Carcinomas of the lungs are divided into non small-cell (NSCLC) and small-cell (SCLC) types. A form of NSCLC, squamous lung cancer begins in the squamous cells found in the tissue lining of the airways. The location of the malignancy presents particular obstacles to treatment.
Signs and Symptoms
Squamous cell is closely associated with cigarette smoking, as are most types of lung carcinomas. It is also known as epidermoid carcinoma. Malignant cells tend to grow in the main bronchi where the trachea and lungs meet. As with other types of NSCLC, squamous cell grows slowly. Symptoms of coughing up blood or developing hoarseness in the voice are related to this form of cancer.
Cancers close to the airways can cause additional symptoms such as ‘pancoast syndrome’. This problem is signified by pain radiating down the arm from the shoulder, prickly sensations in the fingers and hands, or ‘Horner’s Syndrome’ which causes a droopy eyelid. Hypercalcemia is another possible side effect of squamous cell carcinoma. This symptom elevates calcium levels causing weakness and cramping muscles.
During a routine physical examination, chest x-rays which show abnormalities will be investigated for cancer. A sputum cytology performed on a sample from the airways is effective for detecting cancer cells. Additional methods to confirm suspected cancer include chest x-rays using 3D imaging such as CT scans or PET scans. A biopsy sample will generally be taken to learn more about the malignant cells.
Diagnostic tests will determine the measurement of tumors, if the cells have metastasized and if the lymphatic system is now involved. A stage from 1a to 4 will be assigned based on evaluation of these factors. Treatment is then scheduled to cure the patient.

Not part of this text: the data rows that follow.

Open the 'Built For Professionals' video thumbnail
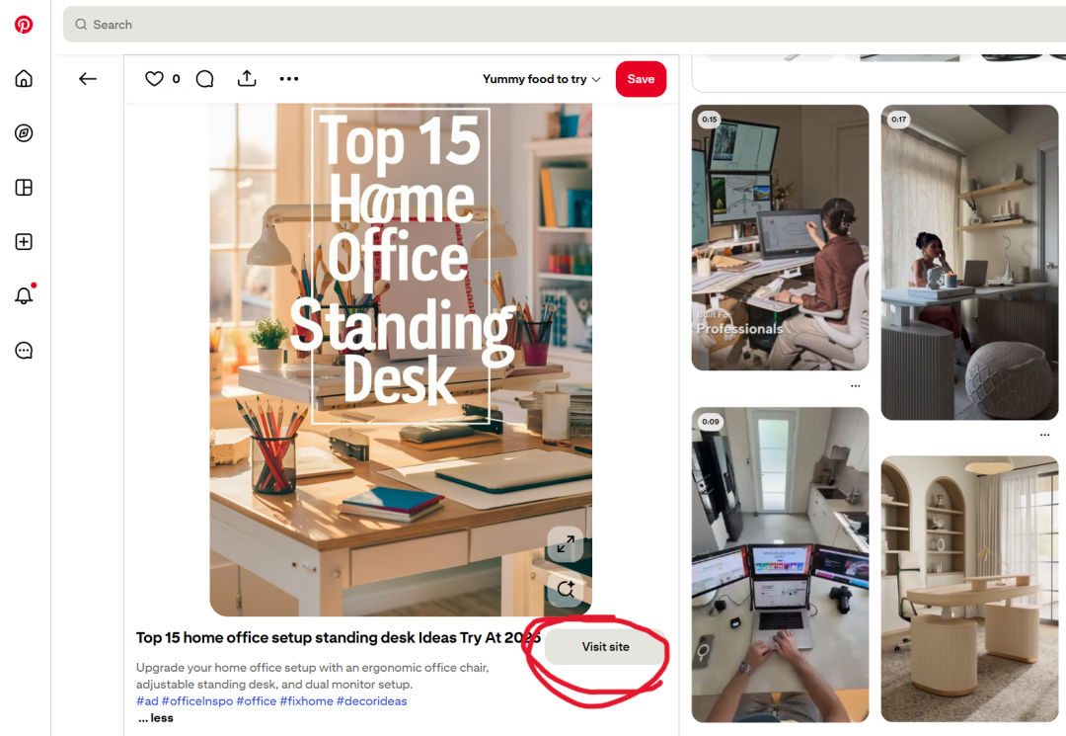This screenshot has width=1066, height=736. (780, 237)
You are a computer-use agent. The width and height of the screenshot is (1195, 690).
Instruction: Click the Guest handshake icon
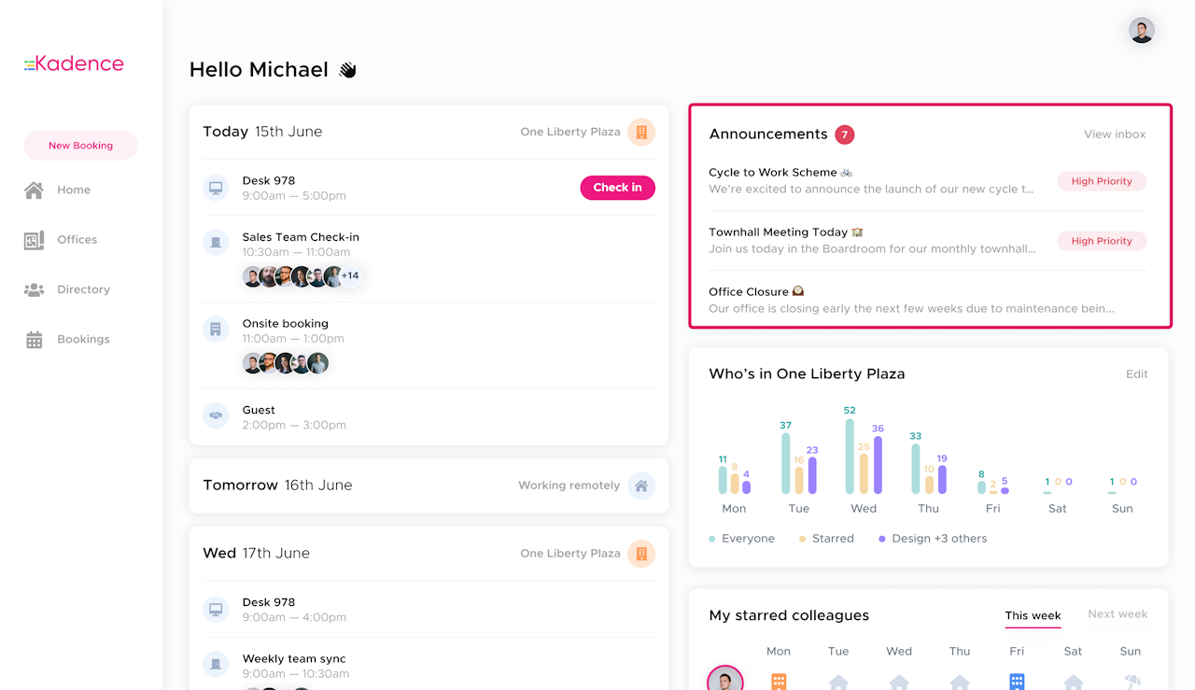tap(216, 415)
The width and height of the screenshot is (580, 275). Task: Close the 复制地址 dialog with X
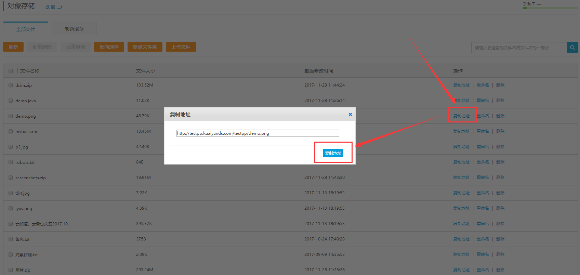tap(350, 115)
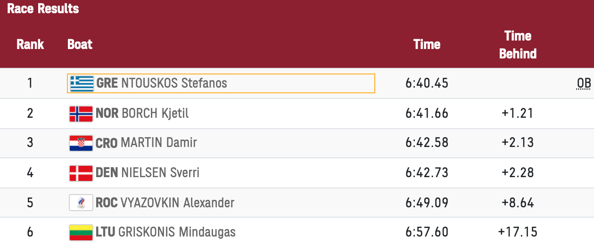
Task: Click the Norwegian flag icon
Action: pyautogui.click(x=81, y=114)
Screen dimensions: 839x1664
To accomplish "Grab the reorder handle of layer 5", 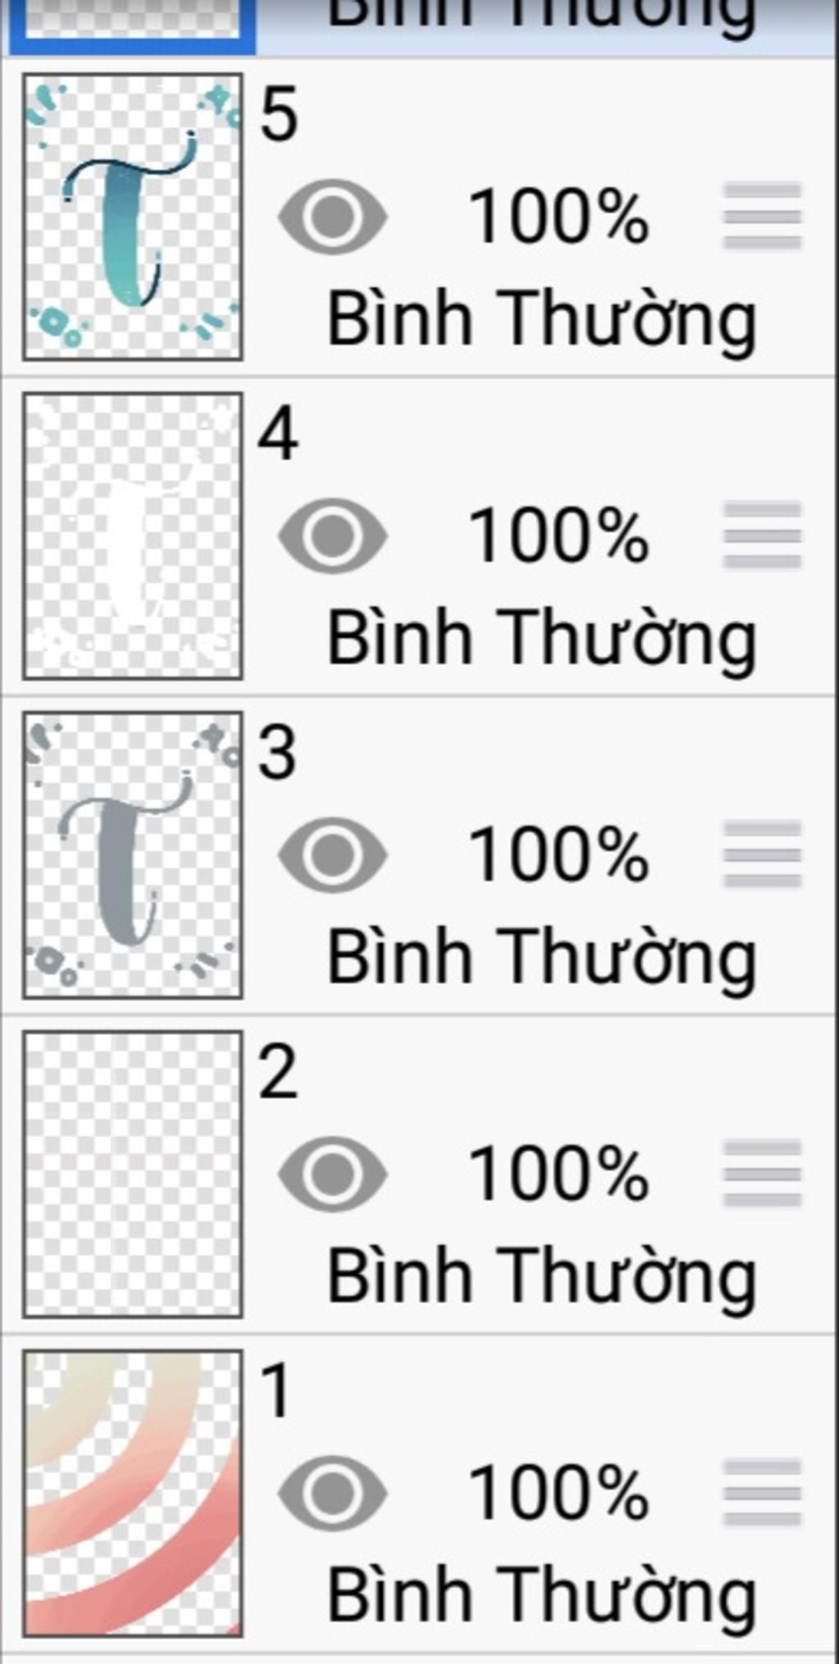I will point(762,216).
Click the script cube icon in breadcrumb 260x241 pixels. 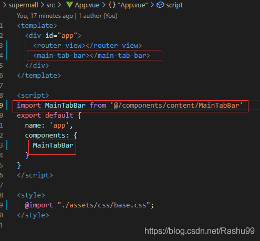[x=160, y=5]
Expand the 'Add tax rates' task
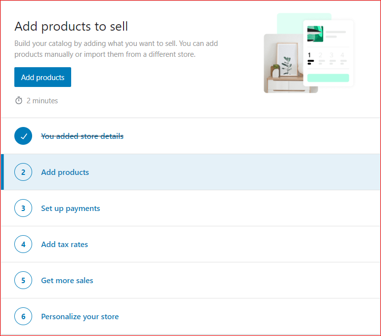381x336 pixels. tap(64, 245)

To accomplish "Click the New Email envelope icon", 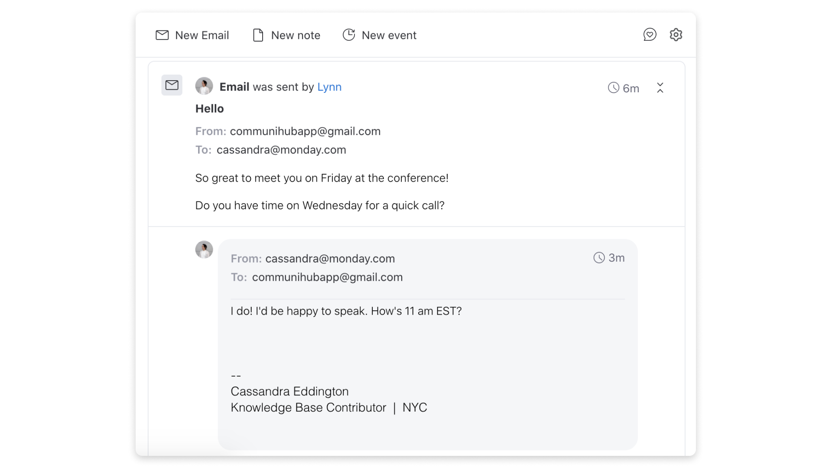I will pos(162,35).
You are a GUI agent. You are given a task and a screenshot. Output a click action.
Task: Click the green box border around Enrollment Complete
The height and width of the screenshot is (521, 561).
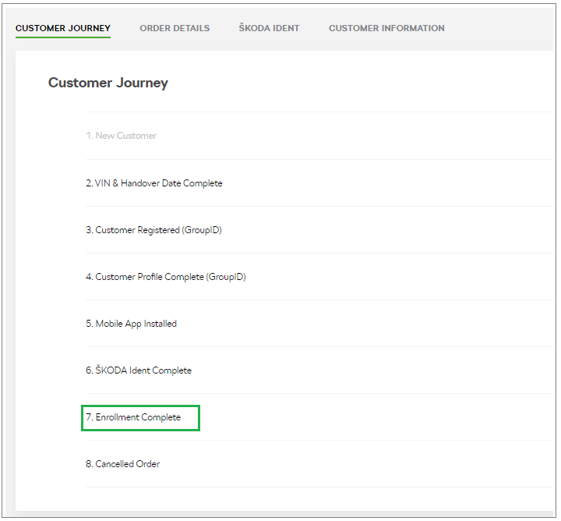click(x=140, y=406)
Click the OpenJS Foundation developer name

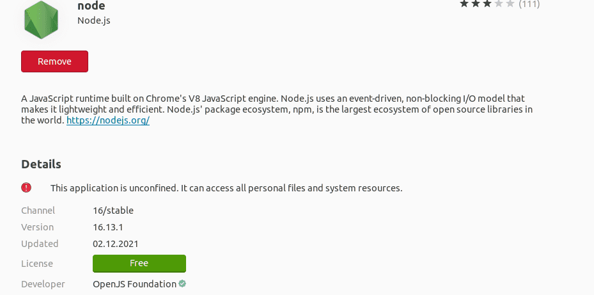[134, 283]
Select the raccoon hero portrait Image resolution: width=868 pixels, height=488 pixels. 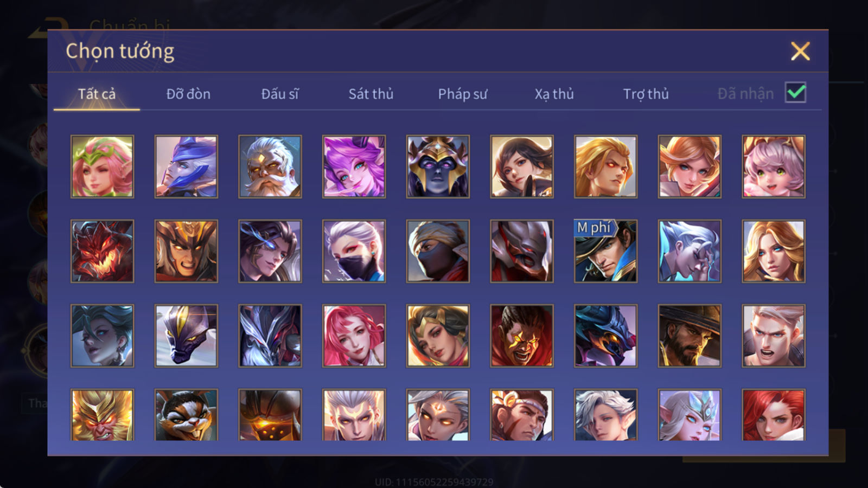point(186,415)
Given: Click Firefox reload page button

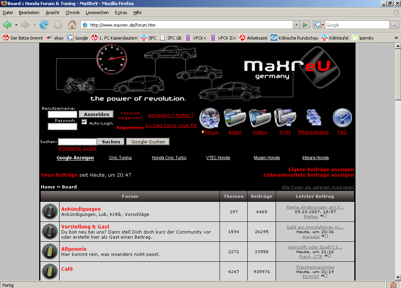Looking at the screenshot, I should click(44, 25).
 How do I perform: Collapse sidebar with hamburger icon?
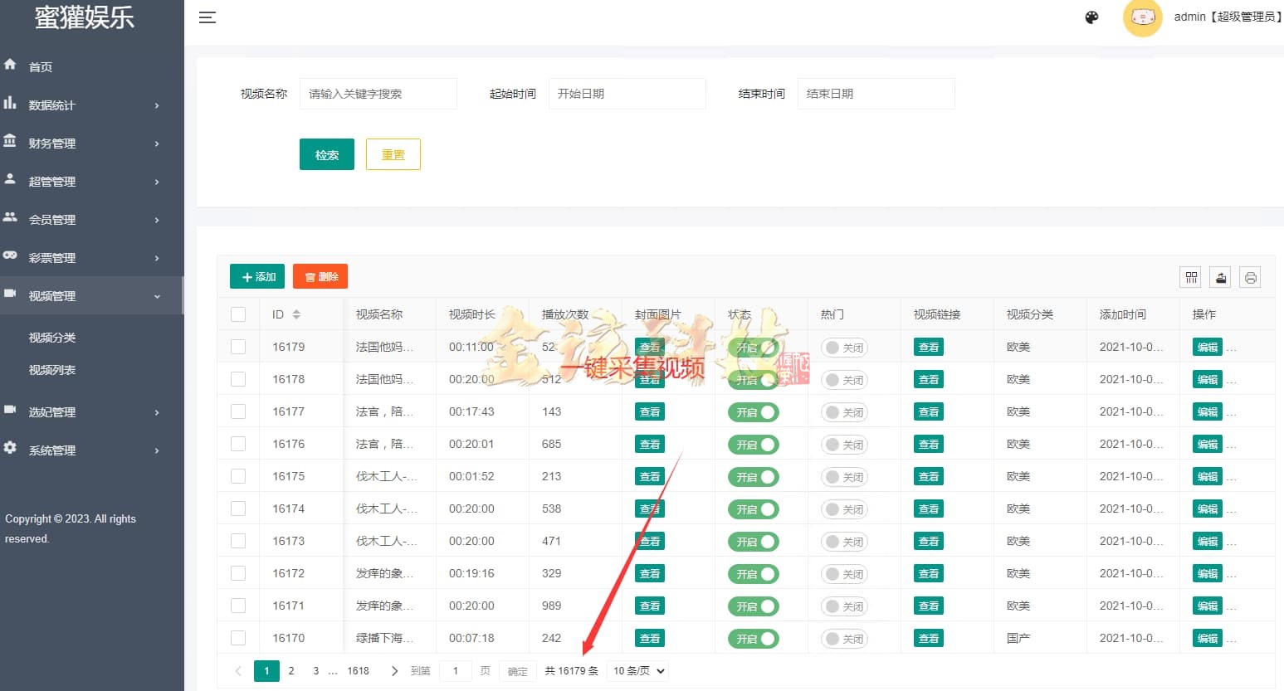pyautogui.click(x=207, y=17)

A person with an early stage squamous-cell tumor has a good chance it can be removed with surgery. This chance is reduced if the tumor has grown to larger than 3 centimeters or is invading local organs or blood vessels. Doctors may use surgical resection combined with chemotherapy to cure the patient. Radiation doses may also be used to alleviate symptoms of the disease, especially in patients with advanced stage lung cancer.